The framework's reliance on multi-agent debate trajectories crafted through simulation allows for robust training despite the inherent difficulty in obtaining real-world adversarial data. This innovative approach to threat simulation could inform future MAS security protocols by providing a scalable template for agent-centric threat detection.

Future research could explore the integration of human feedback and adaptive learning to further refine the detection capabilities of SentinelNet.

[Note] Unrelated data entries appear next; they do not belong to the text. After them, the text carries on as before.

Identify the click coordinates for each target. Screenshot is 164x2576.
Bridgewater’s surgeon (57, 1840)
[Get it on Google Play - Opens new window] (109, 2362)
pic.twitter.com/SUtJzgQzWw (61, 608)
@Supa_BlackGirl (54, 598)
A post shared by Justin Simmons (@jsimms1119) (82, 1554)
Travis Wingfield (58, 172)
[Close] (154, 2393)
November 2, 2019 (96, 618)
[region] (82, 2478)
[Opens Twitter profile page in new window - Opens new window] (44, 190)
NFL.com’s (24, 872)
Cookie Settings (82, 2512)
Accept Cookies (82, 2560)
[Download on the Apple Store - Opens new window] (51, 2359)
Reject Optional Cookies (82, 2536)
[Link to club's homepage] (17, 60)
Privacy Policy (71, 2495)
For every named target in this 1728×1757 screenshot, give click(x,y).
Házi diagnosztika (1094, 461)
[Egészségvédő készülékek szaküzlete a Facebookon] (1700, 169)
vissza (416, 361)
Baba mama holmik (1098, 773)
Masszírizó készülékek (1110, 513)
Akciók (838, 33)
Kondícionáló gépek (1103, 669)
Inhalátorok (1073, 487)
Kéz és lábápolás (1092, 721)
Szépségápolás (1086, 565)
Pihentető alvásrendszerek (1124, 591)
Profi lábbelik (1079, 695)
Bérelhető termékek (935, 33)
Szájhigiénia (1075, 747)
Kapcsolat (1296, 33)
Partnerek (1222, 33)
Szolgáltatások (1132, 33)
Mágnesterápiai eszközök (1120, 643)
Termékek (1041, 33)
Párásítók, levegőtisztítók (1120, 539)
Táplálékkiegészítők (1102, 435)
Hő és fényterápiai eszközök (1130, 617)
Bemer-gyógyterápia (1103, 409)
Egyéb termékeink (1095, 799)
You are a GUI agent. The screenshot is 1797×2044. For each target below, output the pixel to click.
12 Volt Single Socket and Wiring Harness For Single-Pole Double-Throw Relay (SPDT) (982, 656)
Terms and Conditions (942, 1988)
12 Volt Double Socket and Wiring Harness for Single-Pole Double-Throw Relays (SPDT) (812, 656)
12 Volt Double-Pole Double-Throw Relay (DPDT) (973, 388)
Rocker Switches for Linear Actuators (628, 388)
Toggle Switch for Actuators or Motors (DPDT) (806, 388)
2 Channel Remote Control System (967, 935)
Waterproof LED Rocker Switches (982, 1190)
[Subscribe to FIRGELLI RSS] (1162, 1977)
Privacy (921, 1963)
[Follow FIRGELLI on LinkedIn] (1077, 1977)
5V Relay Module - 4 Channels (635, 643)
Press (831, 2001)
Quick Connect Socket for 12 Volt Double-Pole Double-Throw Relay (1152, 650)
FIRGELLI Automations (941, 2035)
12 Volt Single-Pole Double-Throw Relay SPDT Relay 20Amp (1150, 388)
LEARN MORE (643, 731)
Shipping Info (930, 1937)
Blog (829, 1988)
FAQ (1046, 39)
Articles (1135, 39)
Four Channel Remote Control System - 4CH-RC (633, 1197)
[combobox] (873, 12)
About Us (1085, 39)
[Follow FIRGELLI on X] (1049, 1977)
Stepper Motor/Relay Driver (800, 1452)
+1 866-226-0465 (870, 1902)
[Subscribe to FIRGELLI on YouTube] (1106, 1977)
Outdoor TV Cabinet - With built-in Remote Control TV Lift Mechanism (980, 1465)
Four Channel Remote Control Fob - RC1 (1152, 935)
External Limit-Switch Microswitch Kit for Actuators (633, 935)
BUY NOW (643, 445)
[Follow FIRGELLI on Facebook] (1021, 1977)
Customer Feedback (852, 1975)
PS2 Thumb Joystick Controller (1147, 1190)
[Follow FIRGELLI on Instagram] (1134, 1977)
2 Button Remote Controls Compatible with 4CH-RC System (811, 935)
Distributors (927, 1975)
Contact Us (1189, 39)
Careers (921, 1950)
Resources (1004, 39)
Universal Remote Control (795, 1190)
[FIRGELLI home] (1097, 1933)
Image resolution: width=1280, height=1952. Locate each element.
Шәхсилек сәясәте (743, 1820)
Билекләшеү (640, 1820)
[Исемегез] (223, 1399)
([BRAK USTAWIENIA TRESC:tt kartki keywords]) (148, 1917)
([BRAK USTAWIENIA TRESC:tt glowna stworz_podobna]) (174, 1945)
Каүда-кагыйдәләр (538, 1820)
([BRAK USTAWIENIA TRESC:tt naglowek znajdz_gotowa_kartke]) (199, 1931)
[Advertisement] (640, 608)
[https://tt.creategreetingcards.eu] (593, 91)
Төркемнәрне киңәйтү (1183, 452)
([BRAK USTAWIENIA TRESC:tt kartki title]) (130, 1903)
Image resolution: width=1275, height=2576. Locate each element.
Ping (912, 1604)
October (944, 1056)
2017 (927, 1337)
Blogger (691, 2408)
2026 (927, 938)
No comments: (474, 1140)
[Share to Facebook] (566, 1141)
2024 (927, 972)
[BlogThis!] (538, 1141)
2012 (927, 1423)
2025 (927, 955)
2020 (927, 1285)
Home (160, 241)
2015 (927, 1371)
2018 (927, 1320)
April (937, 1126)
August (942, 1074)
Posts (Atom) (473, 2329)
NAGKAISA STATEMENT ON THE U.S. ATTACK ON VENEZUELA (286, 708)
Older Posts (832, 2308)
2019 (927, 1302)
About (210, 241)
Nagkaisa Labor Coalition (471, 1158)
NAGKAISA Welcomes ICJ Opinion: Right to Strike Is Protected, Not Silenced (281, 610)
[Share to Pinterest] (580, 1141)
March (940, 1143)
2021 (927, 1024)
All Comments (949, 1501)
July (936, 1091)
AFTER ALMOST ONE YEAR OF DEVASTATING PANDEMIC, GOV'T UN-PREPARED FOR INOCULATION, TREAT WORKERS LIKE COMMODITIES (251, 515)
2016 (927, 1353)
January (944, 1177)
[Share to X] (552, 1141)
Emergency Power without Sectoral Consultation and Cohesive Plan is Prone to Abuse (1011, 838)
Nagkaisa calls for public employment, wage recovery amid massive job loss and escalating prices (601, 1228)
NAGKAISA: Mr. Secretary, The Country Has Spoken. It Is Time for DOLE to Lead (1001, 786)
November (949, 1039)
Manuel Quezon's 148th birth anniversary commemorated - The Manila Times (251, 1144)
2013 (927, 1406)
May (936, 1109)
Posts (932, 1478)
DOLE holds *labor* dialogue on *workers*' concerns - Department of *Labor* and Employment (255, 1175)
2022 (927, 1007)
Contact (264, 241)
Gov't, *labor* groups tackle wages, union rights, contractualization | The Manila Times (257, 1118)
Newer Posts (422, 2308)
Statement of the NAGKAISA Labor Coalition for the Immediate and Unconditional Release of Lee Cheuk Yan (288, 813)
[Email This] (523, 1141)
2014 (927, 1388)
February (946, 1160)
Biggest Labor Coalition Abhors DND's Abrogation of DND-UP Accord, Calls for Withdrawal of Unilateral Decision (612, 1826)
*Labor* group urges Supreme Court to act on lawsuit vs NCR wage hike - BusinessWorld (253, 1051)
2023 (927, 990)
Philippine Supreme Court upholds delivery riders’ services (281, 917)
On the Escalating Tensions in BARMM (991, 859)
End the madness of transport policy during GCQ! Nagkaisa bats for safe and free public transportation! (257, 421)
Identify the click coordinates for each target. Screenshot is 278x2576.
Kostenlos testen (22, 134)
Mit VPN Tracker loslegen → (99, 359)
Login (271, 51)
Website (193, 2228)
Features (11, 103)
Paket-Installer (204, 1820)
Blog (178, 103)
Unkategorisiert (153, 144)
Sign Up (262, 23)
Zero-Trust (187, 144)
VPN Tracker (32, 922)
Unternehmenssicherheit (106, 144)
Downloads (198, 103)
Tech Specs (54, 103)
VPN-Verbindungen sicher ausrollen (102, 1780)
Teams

The ongoing development of more sophisticated adversarial techniques will necessitate continuous refinement of the detection algorithms and the exploration of new machine learning paradigms to keep pace with emerging threats.

Conclusion

The paper presents SentinelNet as a comprehensive, decentralized, and proactive framework for addressing the challenges of security in MAS environments. By focusing on agent autonomy and distributed detection processes, SentinelNet not only mitigates existing vulnerabilities but also sets the stage for further advancements in secure multi-agent collaborations. Its successful application across diverse datasets highlights the framework's potential for broad adaptability and impact across various domains reliant on MAS technologies.